To do: Rewrite the rows below, replacing "At what coordinates should I click to accomplish" with "Which point should I click to accomplish" wherever it appears and leaving everything else unchanged.

Given records:
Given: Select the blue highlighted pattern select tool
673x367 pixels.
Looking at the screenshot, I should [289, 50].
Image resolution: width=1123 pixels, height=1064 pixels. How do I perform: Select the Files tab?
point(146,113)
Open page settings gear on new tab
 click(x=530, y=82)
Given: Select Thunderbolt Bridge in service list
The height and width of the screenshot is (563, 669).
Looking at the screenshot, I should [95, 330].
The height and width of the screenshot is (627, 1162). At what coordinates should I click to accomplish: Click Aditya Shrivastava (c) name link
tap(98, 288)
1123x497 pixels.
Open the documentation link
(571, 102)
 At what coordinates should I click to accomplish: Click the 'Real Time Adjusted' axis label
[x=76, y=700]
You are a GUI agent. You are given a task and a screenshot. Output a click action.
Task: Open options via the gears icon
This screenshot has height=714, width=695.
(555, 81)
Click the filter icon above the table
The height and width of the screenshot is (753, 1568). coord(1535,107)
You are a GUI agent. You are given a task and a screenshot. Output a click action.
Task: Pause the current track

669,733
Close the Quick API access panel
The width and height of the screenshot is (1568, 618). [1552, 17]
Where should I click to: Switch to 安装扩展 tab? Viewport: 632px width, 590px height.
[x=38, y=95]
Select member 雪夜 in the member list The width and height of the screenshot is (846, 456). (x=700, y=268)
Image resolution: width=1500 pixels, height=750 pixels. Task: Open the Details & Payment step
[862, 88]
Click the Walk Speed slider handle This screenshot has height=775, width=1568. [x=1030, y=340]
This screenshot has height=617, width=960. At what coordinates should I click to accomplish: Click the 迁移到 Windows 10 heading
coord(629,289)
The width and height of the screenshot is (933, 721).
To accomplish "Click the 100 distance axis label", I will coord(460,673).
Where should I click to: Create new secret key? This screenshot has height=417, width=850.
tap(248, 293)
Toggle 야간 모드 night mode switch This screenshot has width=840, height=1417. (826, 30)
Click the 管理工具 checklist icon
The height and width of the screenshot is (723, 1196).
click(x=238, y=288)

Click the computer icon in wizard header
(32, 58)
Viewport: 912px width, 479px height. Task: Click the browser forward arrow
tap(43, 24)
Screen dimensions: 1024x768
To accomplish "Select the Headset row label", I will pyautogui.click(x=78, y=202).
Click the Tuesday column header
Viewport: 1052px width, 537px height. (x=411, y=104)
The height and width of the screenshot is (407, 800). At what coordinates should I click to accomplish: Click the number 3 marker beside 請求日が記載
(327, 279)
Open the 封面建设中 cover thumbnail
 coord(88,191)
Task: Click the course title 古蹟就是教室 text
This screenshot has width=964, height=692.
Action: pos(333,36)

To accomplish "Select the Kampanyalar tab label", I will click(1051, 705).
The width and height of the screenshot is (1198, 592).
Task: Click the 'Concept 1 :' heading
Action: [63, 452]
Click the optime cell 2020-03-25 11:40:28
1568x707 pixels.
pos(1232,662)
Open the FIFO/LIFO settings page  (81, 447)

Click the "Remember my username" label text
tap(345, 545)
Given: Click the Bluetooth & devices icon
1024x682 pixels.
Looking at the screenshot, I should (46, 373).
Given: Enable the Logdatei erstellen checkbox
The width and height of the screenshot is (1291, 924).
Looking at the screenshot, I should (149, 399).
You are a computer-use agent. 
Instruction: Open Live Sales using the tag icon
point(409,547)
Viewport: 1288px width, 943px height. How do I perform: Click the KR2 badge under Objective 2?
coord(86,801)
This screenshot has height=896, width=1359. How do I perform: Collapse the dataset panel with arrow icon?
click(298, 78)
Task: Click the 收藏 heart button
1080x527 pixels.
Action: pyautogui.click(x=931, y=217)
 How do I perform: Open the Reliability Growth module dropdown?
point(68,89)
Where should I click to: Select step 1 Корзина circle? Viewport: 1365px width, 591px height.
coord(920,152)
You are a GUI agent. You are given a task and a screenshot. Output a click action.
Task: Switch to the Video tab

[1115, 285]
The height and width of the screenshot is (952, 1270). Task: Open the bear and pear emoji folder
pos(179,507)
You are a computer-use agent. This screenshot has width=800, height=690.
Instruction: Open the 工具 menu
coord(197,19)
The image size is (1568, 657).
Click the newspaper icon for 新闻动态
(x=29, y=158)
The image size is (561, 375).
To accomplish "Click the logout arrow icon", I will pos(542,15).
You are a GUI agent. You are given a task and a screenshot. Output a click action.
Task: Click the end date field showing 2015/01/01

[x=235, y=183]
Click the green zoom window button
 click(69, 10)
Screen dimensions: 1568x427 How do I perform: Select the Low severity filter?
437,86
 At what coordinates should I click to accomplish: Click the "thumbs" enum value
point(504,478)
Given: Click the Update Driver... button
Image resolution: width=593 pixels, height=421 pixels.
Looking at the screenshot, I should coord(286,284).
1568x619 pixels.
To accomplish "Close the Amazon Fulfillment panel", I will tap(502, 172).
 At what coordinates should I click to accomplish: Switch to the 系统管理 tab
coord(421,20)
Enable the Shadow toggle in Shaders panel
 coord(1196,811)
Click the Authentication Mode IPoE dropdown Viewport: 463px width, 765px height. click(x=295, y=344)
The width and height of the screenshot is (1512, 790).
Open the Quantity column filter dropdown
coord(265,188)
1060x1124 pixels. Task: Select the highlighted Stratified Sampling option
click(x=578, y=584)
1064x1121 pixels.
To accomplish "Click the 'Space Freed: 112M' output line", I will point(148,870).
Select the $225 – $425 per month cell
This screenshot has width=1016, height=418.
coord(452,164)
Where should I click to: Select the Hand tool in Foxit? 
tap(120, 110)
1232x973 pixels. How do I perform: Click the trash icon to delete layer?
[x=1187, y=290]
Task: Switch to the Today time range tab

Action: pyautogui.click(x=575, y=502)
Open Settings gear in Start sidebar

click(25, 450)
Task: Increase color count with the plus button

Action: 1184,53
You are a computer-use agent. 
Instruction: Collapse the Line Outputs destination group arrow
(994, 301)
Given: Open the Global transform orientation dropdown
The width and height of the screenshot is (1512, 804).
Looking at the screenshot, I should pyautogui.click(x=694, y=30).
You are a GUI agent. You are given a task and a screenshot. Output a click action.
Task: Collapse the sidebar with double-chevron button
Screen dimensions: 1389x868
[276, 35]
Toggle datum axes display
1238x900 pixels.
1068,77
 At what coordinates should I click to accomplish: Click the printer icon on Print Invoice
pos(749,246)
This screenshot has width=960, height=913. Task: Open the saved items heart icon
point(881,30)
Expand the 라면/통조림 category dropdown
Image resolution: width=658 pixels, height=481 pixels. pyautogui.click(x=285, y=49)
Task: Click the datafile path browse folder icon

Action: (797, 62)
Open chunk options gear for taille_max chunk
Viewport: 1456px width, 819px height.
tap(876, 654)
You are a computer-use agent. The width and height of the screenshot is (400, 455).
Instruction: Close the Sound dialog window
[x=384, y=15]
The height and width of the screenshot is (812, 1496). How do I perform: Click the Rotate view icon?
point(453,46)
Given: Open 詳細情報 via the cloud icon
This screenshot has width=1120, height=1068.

Exercise solution:
Given: Select the blue highlighted pattern select tool
673x367 pixels.
Looking at the screenshot, I should [289, 50].
Image resolution: width=1123 pixels, height=1064 pixels. How do I perform: Select the Files tab?
point(146,113)
Open page settings gear on new tab
 click(x=530, y=82)
Given: Select Thunderbolt Bridge in service list
The height and width of the screenshot is (563, 669).
Looking at the screenshot, I should [95, 330].
The height and width of the screenshot is (627, 1162). Which point should I click to accomplish: Click Aditya Shrivastava (c) name link
tap(98, 288)
1123x497 pixels.
Open the documentation link
(571, 102)
 Which point should I click to accomplish: Click the 'Real Time Adjusted' axis label
[x=76, y=700]
You are a GUI agent. You are given a task and a screenshot. Output a click action.
Task: Open options via the gears icon
This screenshot has height=714, width=695.
(555, 81)
Click the filter icon above the table
The height and width of the screenshot is (753, 1568). coord(1535,107)
You are a GUI agent. You are given a task and a screenshot. Output a click action.
Task: Pause the current track

669,733
Close the Quick API access panel
The width and height of the screenshot is (1568, 618). [1552, 17]
Where should I click to: Switch to 安装扩展 tab? Viewport: 632px width, 590px height.
[x=38, y=95]
Select member 雪夜 in the member list The width and height of the screenshot is (846, 456). (x=700, y=268)
Image resolution: width=1500 pixels, height=750 pixels. Task: Open the Details & Payment step
[862, 88]
Click the Walk Speed slider handle This screenshot has height=775, width=1568. [x=1030, y=340]
This screenshot has height=617, width=960. Which point should I click to accomplish: Click the 迁移到 Windows 10 heading
coord(629,289)
The width and height of the screenshot is (933, 721).
To accomplish "Click the 100 distance axis label", I will coord(460,673).
Where should I click to: Create new secret key? This screenshot has height=417, width=850.
tap(248, 293)
Toggle 야간 모드 night mode switch This screenshot has width=840, height=1417. (826, 30)
Click the 管理工具 checklist icon
The height and width of the screenshot is (723, 1196).
click(x=238, y=288)

Click the computer icon in wizard header
(32, 58)
Viewport: 912px width, 479px height. Task: Click the browser forward arrow
tap(43, 24)
Screen dimensions: 1024x768
To accomplish "Select the Headset row label", I will pyautogui.click(x=78, y=202).
Click the Tuesday column header
Viewport: 1052px width, 537px height. (x=411, y=104)
The height and width of the screenshot is (407, 800). Which point should I click to accomplish: Click the number 3 marker beside 請求日が記載
(327, 279)
Open the 封面建设中 cover thumbnail
 coord(88,191)
Task: Click the course title 古蹟就是教室 text
This screenshot has width=964, height=692.
Action: pos(333,36)

To accomplish "Select the Kampanyalar tab label", I will click(1051, 705).
The width and height of the screenshot is (1198, 592).
Task: Click the 'Concept 1 :' heading
Action: [63, 452]
Click the optime cell 2020-03-25 11:40:28
1568x707 pixels.
pos(1232,662)
Open the FIFO/LIFO settings page  (81, 447)

Click the "Remember my username" label text
tap(345, 545)
Given: Click the Bluetooth & devices icon
1024x682 pixels.
Looking at the screenshot, I should (46, 373).
Given: Enable the Logdatei erstellen checkbox
The width and height of the screenshot is (1291, 924).
Looking at the screenshot, I should (149, 399).
You are a computer-use agent. 
Instruction: Open Live Sales using the tag icon
point(409,547)
Viewport: 1288px width, 943px height. How do I perform: Click the KR2 badge under Objective 2?
coord(86,801)
This screenshot has height=896, width=1359. How do I perform: Collapse the dataset panel with arrow icon?
click(298, 78)
Task: Click the 收藏 heart button
1080x527 pixels.
Action: pyautogui.click(x=931, y=217)
 How do I perform: Open the Reliability Growth module dropdown?
point(68,89)
Where should I click to: Select step 1 Корзина circle? Viewport: 1365px width, 591px height.
coord(920,152)
You are a GUI agent. You are given a task and a screenshot. Output a click action.
Task: Switch to the Video tab

[1115, 285]
The height and width of the screenshot is (952, 1270). Task: Open the bear and pear emoji folder
pos(179,507)
You are a computer-use agent. This screenshot has width=800, height=690.
Instruction: Open the 工具 menu
coord(197,19)
The image size is (1568, 657).
Click the newspaper icon for 新闻动态
(x=29, y=158)
The image size is (561, 375).
To accomplish "Click the logout arrow icon", I will pos(542,15).
You are a GUI agent. You are given a task and a screenshot. Output a click action.
Task: Click the end date field showing 2015/01/01

[x=235, y=183]
Click the green zoom window button
 click(69, 10)
Screen dimensions: 1568x427 How do I perform: Select the Low severity filter?
437,86
 Which point should I click to accomplish: Click the "thumbs" enum value
point(504,478)
Given: Click the Update Driver... button
Image resolution: width=593 pixels, height=421 pixels.
Looking at the screenshot, I should coord(286,284).
1568x619 pixels.
To accomplish "Close the Amazon Fulfillment panel", I will tap(502, 172).
 Which point should I click to accomplish: Switch to the 系统管理 tab
coord(421,20)
Enable the Shadow toggle in Shaders panel
 coord(1196,811)
Click the Authentication Mode IPoE dropdown Viewport: 463px width, 765px height. click(x=295, y=344)
The width and height of the screenshot is (1512, 790).
Open the Quantity column filter dropdown
coord(265,188)
1060x1124 pixels. Task: Select the highlighted Stratified Sampling option
click(x=578, y=584)
1064x1121 pixels.
To accomplish "Click the 'Space Freed: 112M' output line", I will point(148,870).
Select the $225 – $425 per month cell
This screenshot has width=1016, height=418.
coord(452,164)
Where should I click to: Select the Hand tool in Foxit? 
tap(120, 110)
1232x973 pixels. How do I perform: Click the trash icon to delete layer?
[x=1187, y=290]
Task: Switch to the Today time range tab

Action: pyautogui.click(x=575, y=502)
Open Settings gear in Start sidebar

click(25, 450)
Task: Increase color count with the plus button

Action: 1184,53
You are a computer-use agent. 
Instruction: Collapse the Line Outputs destination group arrow
(994, 301)
Given: Open the Global transform orientation dropdown
The width and height of the screenshot is (1512, 804).
Looking at the screenshot, I should pyautogui.click(x=694, y=30).
You are a GUI agent. You are given a task and a screenshot. Output a click action.
Task: Collapse the sidebar with double-chevron button
Screen dimensions: 1389x868
[276, 35]
Toggle datum axes display
1238x900 pixels.
1068,77
 Which point should I click to accomplish: Click the printer icon on Print Invoice
pos(749,246)
This screenshot has width=960, height=913. Task: Open the saved items heart icon
point(881,30)
Expand the 라면/통조림 category dropdown
Image resolution: width=658 pixels, height=481 pixels. pyautogui.click(x=285, y=49)
Task: Click the datafile path browse folder icon

Action: (797, 62)
Open chunk options gear for taille_max chunk
Viewport: 1456px width, 819px height.
tap(876, 654)
You are a computer-use agent. The width and height of the screenshot is (400, 455).
Instruction: Close the Sound dialog window
[x=384, y=15]
The height and width of the screenshot is (812, 1496). How do I perform: Click the Rotate view icon?
point(453,46)
Given: Open 詳細情報 via the cloud icon
This screenshot has width=1120, height=1068.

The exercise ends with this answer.